Bu iki madde de din görevlilerinin, dini ve kendi dini hüviyetlerini
kullanarak devlet işlerine müdahalede bulunmalarını önlemek bakımından büyük
önem taşımaktadır. Dolayısıyla laik devlet olgusunun yasal bir teminatıdır.
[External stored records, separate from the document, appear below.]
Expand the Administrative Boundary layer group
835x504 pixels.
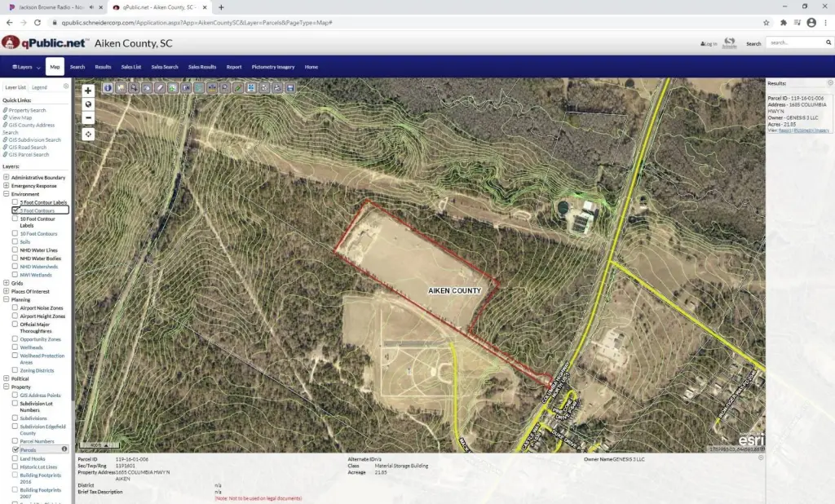point(7,178)
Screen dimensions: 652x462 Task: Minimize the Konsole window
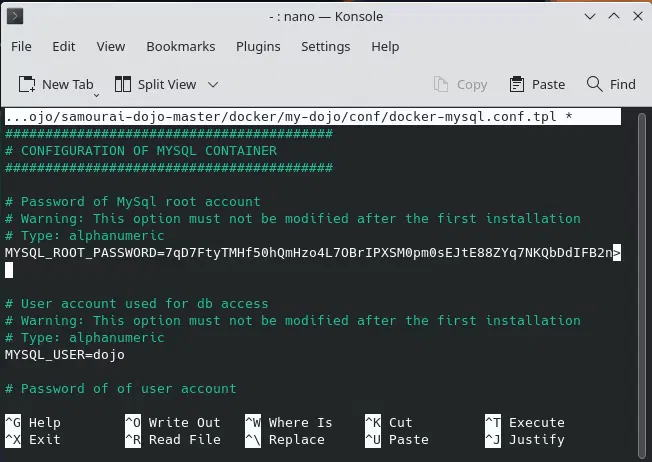[590, 17]
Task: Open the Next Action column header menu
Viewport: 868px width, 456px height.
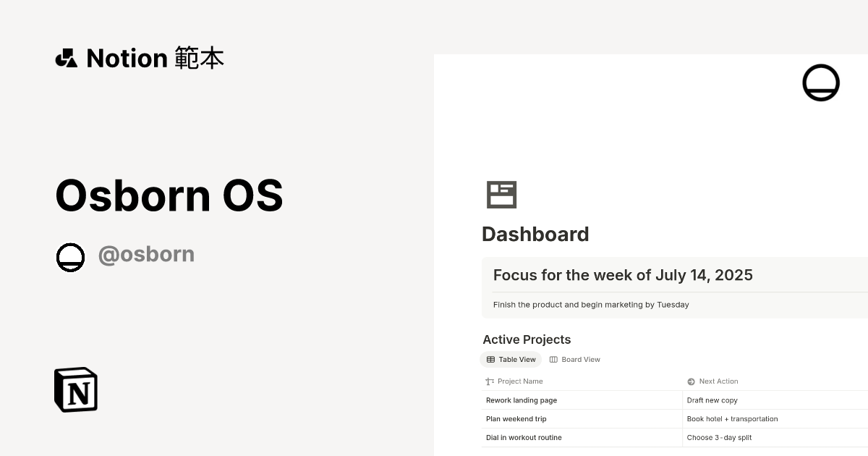Action: [718, 381]
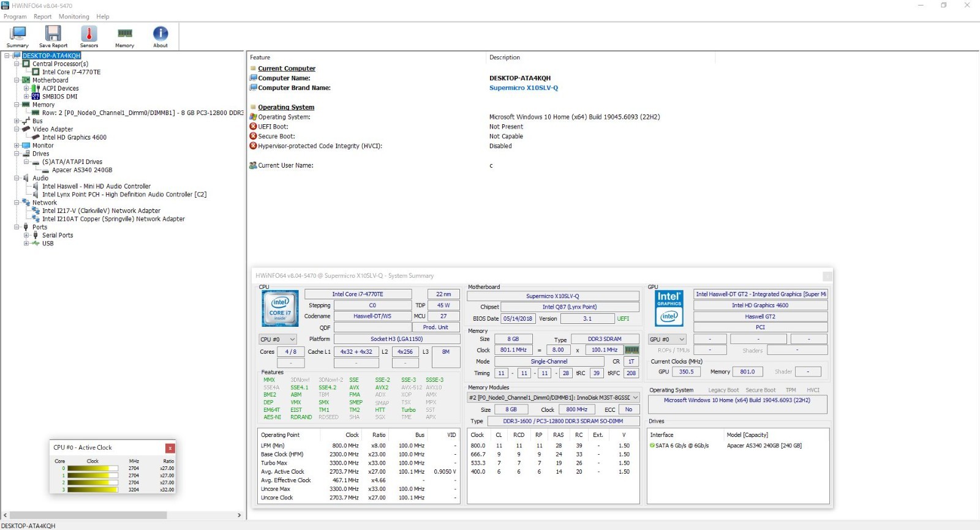The image size is (980, 530).
Task: Click the green memory module icon
Action: point(631,350)
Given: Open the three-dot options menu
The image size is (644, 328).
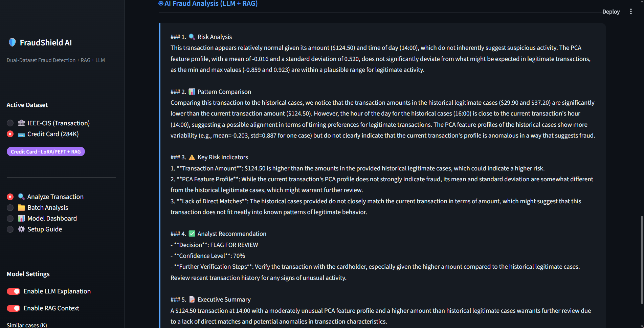Looking at the screenshot, I should [631, 11].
Bu maddelerin demokratikleşme ve özgürlükler ileri sürülerek kaldırılmasına
ilişkin tartışmalar, dinin siyasal fonksiyonunu daha rahat ifa etmesine
imkan hazırlayacaktır.
Ancak yukarıdaki yasal değişiklik gayretlerinden daha da önemli olan
girişim, Anayasanın, laikliği tanımlayan 24. maddesinin son fıkrasının,
Anayasa değişikliği sırasında gündeme getirilmesi ile ilgili yoğun
gayretlerdir. 24. maddenin son paragrafı Kimse, Devletin sosyal,
ekonomik, siyasi ve hukuki temel düzenini kısmen de olsa, din kurallarına
dayandırma veya siyasi veya kişisel çıkar yahut nüfuz sağlama amacıyla her
ne suretle olursa olsun dini veya din duygularını yahut dince kutsal
sayılan şeyleri istismar edemez ve kötüye kullanamaz. şeklindedir. Bu
paragraf, laikliğin tanımını yapan ve dine dayalı devlet düzenine kapıları
kapayan son derece önemli hükümler ifade etmektedir. Bu paragrafın
değiştirilmesi yolundaki gayretler, dine dayalı devlet kurma yolunda
beslenen gizli emellerin varlığını açıkça ortaya koymaktadır.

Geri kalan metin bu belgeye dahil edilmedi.